# My Rats *pic heavy*



## ChiKat (Dec 14, 2010)

Just thought I'd share some pictures of my past pet rats.
I don't currently have any rats- my last girl passed away several years ago. They were great pets though!

Fiona and Aggie (both rescues)






Fiona 





Aggie fishing for peas 





Daisy and Fiona





Daisy





The twins looking old...right after Aggie passed away from a stroke





Robin










One of my favorite pics 





Scarlett sitting on top of Robin to "protect her"  Scarlett was always pretty timid.










My dog Carl with Robin (I promise they would not have been put in this situation if I wasn't comfortable with it!)


----------



## Becki (Dec 14, 2010)

Aww, those are such cute pictures! Sounds like you miss having them as pets.


----------



## moswen (Dec 14, 2010)

oh i just love rats. my sister in law has them and i don't think she knows about their ability to fish for peas... i'm going to have to tell her she would love to watch them do that. they're precious! thanks for sharing the pics!

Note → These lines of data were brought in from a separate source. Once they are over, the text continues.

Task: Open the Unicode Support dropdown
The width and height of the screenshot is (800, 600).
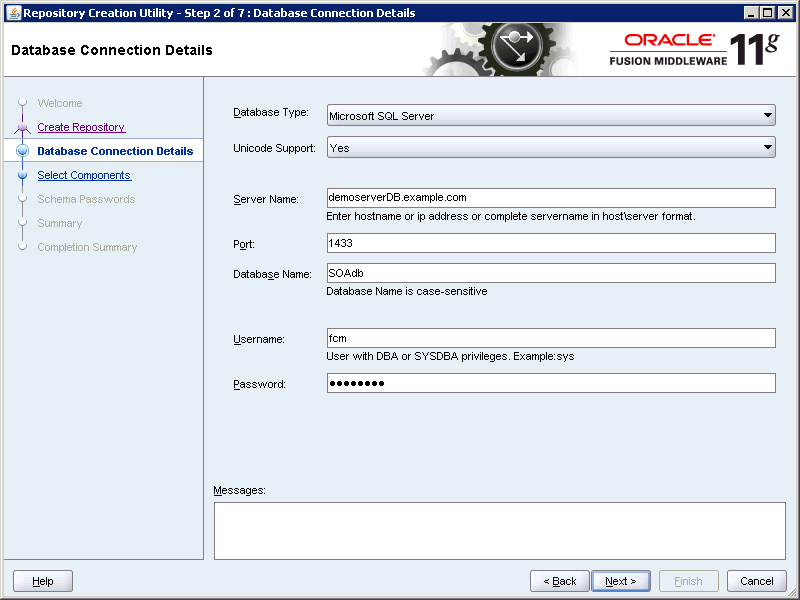Action: click(x=550, y=147)
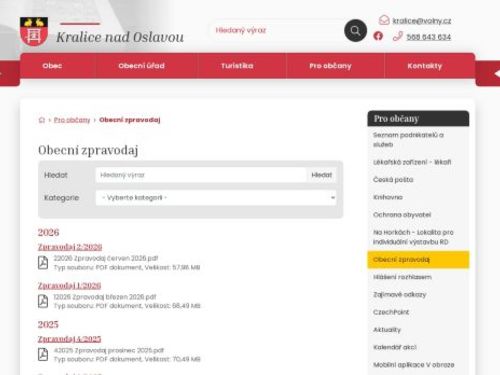Click the home icon in breadcrumb
The width and height of the screenshot is (500, 375).
(42, 120)
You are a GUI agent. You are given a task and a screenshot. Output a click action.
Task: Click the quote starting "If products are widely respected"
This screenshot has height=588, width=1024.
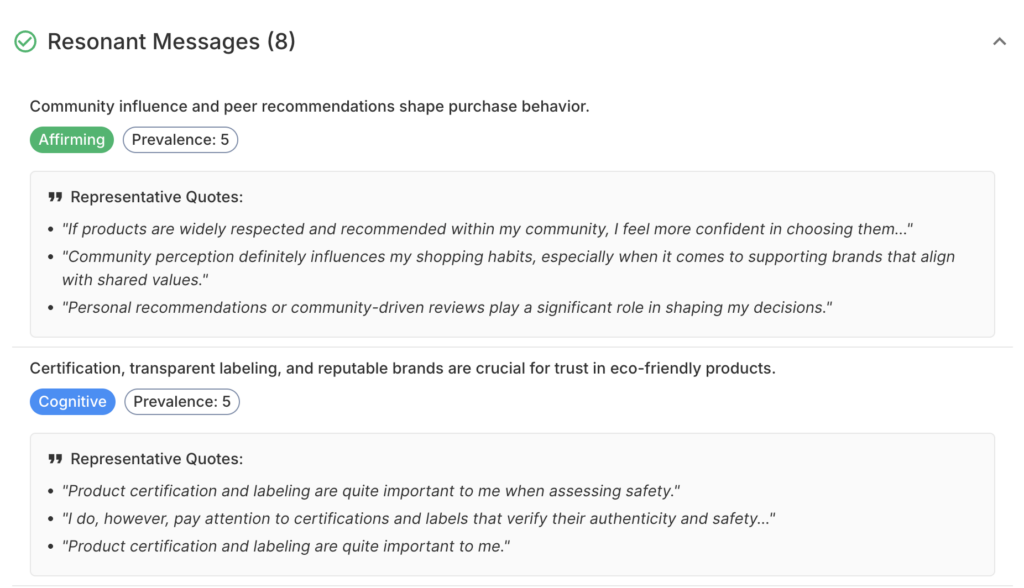click(487, 229)
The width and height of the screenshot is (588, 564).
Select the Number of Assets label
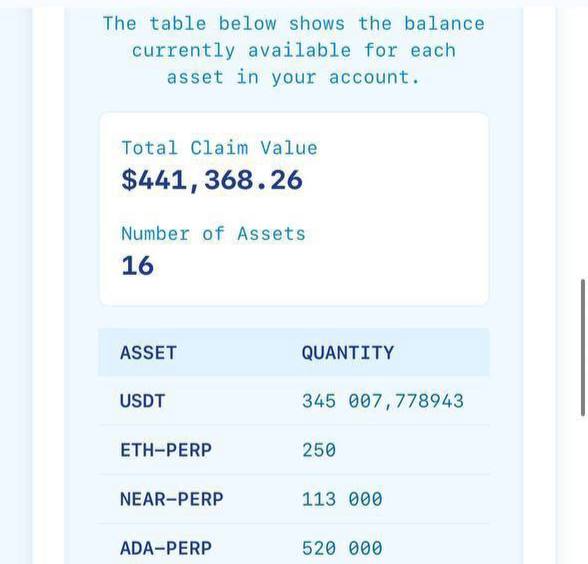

wow i can't believe how well you can tell that scarlet and robin are looking so old! like you can really tell that they are older rats!


----------



## Cameron (Dec 14, 2010)

to each his own....(gross!)


----------



## ChiKat (Dec 14, 2010)

moswen said:


> wow i can't believe how well you can tell that scarlet and robin are looking so old! like you can really tell that they are older rats!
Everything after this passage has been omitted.